More healthcare options, less patient choices?
A vision for the next decade should be inherently optimistic. None of us want to consider the possibility that our kids will have a lower standard of living than we have, or that life expectancy will decline, or that our society will continue to devolve into warring tribes, rudeness, and incivility. See? One sentence and we all feel worse about ourselves. Not my purpose, but you get the point.
Yet, an accurate prediction for the next decade requires an honest appraisal of the last decade. And as we lay out in Joe Public 2030, by all accounts, consumers face more hurdles to real choice in healthcare today than perhaps any time in the last five decades. With our first prediction, “The Copernican Consumer,” we anticipate choices for care outside a regular hospital setting to increase exponentially. But the other side of the coin is our second prediction, where the “Constricted Consumer” faces a consolidated marketplace, narrow networks, more providers out of network, and huge financial consequences when they make the “wrong choice.”
What is the Constricted Consumer?
Here is the high-level summary of the “Constricted Consumerism” prediction: “While consumers will become increasingly responsible for their own health and use of healthcare services, they will actually become less and less empowered in the choices they have for care, especially in higher-acuity, higher-cost situations. While many in the industry will continue to sing the praises of choice, the reality is most consumers will have far fewer choices moving forward, often in ways they might never ever consider or see.”
So, let’s spend a moment looking at the trends that have converged to constrict access and choice, as well as what the next decade may bring.
Constricting via consolidation
The popular villain in this story is hospital consolidation. Business media, urged on by sophisticated and relentless health plan PR operations and their think-tank proxies like RAND, have pinned the blame for rising healthcare costs and limited choices solely on hospital consolidation. Yet, an honest assessment of the causes forces us upstream – why do hospitals consolidate in the first place? True, some health systems acquire competitors solely to build market share and command higher prices. Yet, the vast majority of the consolidation can be explained by payor behavior – when big, dominant payors force smaller hospitals and health systems to accept artificially low payment rates for their services, those hospitals will eventually need to seek larger partners to protect them and keep their doors open. These smaller hospitals seek the “safety of the herd,” where payor rates are negotiated centrally by the larger entity.
Consolidation can indeed constrict choice very often as the consolidator eliminates redundant services and the attendant costs for maintaining those services at hospitals that previously competed prior to joining forces. We have seen this trend in the starkest terms when we watch the rural landscape in America.
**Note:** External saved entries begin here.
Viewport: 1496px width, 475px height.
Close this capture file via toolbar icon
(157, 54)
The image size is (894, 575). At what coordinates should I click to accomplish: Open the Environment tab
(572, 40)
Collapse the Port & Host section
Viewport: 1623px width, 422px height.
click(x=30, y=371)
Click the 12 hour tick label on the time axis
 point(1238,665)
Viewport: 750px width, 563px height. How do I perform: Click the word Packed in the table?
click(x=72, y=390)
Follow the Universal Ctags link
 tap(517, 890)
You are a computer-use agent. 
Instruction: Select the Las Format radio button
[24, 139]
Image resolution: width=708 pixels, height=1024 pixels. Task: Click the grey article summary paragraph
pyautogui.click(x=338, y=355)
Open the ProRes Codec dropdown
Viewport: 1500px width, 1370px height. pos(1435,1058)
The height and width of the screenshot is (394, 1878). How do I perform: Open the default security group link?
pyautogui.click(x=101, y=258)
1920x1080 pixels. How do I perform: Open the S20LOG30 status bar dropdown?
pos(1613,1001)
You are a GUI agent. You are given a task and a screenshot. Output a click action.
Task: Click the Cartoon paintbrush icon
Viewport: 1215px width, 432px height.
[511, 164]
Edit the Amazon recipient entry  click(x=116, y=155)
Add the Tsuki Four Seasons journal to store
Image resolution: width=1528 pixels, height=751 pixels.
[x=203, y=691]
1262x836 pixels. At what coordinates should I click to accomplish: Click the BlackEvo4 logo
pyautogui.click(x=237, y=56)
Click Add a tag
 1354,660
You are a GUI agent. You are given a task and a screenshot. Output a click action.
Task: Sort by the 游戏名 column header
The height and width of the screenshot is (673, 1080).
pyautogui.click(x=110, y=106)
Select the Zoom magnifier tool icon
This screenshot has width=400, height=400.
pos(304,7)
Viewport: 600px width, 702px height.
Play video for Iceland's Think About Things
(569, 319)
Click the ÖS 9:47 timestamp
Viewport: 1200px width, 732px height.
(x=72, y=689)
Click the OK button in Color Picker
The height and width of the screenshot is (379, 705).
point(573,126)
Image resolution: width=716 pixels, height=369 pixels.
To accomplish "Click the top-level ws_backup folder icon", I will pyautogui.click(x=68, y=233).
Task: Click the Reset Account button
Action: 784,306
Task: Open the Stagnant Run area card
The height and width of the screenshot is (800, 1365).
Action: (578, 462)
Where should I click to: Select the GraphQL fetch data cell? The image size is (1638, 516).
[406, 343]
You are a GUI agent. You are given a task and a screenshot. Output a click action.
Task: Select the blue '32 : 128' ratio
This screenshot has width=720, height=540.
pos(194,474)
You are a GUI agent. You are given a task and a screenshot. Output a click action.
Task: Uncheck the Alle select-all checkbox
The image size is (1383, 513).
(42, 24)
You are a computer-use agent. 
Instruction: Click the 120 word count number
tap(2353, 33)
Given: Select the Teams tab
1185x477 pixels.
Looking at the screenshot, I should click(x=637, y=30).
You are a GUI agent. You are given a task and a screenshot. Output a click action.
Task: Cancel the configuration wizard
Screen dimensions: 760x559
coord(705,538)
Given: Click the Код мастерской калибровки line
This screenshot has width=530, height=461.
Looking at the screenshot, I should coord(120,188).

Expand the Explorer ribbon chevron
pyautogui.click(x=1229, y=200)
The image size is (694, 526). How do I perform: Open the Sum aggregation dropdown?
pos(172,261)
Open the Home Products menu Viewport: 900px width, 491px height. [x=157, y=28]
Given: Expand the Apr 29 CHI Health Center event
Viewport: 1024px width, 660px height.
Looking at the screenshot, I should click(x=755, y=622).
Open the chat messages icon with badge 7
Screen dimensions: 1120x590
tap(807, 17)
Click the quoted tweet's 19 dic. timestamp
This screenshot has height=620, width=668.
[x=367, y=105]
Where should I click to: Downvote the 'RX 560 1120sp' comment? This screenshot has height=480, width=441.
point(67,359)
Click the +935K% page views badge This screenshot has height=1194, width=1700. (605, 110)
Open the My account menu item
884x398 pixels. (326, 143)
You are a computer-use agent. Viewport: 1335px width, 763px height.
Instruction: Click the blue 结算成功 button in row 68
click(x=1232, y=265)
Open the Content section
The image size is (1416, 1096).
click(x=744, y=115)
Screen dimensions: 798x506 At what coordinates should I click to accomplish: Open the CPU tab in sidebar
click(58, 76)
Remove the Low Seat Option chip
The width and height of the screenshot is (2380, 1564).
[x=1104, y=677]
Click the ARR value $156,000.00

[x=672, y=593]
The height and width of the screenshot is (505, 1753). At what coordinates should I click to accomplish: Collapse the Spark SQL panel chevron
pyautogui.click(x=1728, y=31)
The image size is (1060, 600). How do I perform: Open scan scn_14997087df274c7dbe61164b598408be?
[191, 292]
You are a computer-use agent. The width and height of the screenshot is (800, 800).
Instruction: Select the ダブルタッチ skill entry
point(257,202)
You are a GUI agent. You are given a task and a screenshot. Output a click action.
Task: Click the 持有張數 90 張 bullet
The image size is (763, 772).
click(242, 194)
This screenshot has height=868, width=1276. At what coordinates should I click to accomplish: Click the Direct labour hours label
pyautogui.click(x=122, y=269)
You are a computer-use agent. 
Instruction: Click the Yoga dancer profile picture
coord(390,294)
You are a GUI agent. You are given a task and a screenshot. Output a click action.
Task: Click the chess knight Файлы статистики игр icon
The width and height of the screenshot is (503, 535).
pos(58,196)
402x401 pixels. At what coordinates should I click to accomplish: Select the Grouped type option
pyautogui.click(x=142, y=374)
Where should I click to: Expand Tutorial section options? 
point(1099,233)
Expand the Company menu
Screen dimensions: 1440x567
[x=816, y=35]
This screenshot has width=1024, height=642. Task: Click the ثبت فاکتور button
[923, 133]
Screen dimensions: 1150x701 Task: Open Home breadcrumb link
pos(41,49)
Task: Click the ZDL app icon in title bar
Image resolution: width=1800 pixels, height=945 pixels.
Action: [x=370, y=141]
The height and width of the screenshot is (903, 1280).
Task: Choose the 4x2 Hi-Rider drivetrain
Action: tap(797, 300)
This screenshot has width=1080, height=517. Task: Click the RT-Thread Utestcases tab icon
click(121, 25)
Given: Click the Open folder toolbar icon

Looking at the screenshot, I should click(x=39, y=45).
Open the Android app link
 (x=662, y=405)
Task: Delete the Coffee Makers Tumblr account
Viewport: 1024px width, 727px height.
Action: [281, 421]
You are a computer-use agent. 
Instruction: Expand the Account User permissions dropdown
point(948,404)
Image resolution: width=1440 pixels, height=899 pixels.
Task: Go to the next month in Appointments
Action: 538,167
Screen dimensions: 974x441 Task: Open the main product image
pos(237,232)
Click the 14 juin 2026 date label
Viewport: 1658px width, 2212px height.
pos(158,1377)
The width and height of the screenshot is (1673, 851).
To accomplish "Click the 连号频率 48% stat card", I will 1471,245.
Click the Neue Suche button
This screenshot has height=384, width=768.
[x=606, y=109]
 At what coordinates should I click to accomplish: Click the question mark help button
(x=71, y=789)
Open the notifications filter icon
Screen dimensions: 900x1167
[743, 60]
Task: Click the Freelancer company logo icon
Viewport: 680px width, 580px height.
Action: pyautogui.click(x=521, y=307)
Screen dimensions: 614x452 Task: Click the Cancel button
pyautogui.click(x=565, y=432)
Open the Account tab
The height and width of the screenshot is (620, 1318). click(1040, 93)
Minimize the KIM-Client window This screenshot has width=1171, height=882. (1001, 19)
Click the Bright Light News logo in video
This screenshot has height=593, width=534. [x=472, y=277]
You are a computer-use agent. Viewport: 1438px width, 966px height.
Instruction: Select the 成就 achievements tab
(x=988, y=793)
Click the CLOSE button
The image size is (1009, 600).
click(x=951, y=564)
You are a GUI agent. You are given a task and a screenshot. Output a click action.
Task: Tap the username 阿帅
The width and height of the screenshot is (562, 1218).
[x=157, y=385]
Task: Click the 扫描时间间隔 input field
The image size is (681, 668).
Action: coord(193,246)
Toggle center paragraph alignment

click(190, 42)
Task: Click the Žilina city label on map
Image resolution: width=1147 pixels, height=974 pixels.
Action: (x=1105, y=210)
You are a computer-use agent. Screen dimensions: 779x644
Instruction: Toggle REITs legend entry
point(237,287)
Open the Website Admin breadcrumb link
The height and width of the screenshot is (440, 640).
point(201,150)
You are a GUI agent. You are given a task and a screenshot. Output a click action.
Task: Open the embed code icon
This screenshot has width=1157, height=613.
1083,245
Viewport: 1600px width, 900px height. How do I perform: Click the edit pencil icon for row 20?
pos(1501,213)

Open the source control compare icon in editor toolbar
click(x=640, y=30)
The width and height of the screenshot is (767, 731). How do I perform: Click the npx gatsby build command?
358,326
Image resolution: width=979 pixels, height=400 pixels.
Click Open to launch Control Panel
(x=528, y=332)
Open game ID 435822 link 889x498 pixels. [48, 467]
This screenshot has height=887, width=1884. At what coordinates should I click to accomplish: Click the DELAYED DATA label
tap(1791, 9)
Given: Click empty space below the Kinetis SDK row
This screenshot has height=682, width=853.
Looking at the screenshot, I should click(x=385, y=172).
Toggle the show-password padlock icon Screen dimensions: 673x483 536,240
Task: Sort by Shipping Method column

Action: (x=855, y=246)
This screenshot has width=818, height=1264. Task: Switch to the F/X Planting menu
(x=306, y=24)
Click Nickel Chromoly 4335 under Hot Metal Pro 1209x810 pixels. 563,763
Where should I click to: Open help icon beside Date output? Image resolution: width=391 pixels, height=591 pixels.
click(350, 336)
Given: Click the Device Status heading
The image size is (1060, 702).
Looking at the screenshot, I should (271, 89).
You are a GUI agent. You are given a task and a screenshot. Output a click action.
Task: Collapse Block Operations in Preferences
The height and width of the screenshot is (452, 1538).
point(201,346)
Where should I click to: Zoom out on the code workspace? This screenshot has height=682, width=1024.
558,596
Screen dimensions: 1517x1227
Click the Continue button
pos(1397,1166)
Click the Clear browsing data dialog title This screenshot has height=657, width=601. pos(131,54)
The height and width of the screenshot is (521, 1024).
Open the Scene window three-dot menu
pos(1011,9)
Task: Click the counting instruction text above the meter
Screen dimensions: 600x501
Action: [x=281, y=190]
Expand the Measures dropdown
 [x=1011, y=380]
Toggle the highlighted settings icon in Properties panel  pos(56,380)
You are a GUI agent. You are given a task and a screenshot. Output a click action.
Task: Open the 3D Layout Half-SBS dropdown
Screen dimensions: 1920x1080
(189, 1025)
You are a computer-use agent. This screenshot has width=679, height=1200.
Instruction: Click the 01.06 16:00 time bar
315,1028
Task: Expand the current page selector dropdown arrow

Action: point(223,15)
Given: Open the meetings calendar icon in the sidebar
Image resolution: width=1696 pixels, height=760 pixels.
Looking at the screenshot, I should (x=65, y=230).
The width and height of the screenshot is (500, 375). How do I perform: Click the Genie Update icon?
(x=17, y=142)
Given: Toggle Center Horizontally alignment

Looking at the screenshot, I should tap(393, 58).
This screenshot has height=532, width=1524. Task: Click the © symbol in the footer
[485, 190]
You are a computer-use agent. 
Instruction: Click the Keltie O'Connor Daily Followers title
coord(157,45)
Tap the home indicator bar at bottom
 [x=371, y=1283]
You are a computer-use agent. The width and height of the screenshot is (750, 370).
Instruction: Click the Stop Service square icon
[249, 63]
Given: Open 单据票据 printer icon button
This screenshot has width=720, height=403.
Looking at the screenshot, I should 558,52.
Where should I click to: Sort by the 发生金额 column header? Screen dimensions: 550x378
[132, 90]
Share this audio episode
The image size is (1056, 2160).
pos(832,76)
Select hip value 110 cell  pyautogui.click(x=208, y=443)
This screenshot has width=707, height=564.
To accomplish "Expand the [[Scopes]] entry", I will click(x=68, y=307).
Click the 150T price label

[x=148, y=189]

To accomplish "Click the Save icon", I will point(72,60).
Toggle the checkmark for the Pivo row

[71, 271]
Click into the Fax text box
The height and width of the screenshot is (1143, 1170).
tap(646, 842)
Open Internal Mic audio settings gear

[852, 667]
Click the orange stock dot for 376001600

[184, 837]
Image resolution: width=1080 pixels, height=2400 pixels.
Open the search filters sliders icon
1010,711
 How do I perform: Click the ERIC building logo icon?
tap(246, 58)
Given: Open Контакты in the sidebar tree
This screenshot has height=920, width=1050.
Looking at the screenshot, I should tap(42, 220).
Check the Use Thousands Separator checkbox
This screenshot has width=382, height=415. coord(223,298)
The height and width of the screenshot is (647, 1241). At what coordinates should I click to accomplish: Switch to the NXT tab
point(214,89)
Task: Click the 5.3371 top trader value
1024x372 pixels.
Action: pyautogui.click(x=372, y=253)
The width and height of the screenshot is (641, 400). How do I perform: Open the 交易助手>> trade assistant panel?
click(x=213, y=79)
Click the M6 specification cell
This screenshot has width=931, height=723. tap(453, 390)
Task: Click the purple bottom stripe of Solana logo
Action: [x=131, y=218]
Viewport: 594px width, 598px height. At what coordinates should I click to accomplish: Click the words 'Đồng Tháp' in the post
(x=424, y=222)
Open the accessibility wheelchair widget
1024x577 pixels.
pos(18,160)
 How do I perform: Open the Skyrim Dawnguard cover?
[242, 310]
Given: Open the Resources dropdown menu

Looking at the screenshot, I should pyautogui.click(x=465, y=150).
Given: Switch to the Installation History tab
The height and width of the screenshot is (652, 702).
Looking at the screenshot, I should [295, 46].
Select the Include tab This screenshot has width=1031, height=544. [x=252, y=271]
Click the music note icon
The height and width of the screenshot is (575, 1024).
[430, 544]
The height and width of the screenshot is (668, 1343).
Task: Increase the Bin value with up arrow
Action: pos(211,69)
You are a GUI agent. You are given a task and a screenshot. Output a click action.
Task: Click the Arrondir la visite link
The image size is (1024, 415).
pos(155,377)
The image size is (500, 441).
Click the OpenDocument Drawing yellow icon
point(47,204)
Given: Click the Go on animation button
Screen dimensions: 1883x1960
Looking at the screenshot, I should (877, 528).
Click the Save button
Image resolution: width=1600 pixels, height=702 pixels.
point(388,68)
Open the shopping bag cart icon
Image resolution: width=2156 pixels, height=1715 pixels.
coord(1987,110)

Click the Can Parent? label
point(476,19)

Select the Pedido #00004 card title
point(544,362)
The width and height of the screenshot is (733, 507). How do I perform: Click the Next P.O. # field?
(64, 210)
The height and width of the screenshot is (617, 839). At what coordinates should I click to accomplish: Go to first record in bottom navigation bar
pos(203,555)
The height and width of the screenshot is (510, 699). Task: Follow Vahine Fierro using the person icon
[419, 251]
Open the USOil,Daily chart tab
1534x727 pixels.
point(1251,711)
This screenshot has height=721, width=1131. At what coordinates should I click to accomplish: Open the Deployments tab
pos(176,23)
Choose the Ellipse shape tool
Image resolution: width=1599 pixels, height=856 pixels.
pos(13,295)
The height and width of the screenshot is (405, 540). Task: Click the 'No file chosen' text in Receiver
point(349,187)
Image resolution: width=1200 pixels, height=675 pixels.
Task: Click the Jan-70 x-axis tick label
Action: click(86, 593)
Perhaps rural decline is causing hospitals to close, or hospitals closing is causing rural decline – the causes and effects have become circular. What we know is that some of this constriction for consumers is too late to reverse, and we must plot a future that reduces constriction rather than continues the trend.
Payors play a part
The other real villain in this story is the deliberately complex and constricting narrow networks, payor policies, tiered networks, and other strategies specifically designed by payors to constrict access and consumer choice. Often, these same payor strategies punish consumers financially when they choose where they want to go without checking all the obscure restrictions, or when they fail to secure prior authorization, or just when the payor says “Mars is in retrograde.” I made that last one up (I think) but I wouldn’t be surprised to see it in a United Healthcare benefits plan booklet.
It’s undoubtedly true that the problem of health equity contributes to the Constricted Consumer too. Discrimination adds another layer of constriction that Black, brown, and LGBTQ+ face (subtle and often overt). In addition, there’s the socio-economic barriers such as food deserts, poor public transportation, and limited access to primary and urgent care that could add additional layers of constriction. These groups deserve an even greater share of our focus and attention to right historical wrongs and reduce barriers for people who are very much in need.
What does this mean for marketers?
The real challenge for marketers is to use everything at our disposal to battle constriction and widen the aperture of choice and access. We can focus on health insurance literacy – not just health literacy – and run campaigns designed to help consumers better understand their choices. We can use digital tools to make scheduling easier, make choices clearer, and make financial impacts easier to understand. Marketers can demystify healthcare and provide tools and content to empower consumers, battling the misinformation and barriers deliberately erected by many health plans, as well as historical inequities.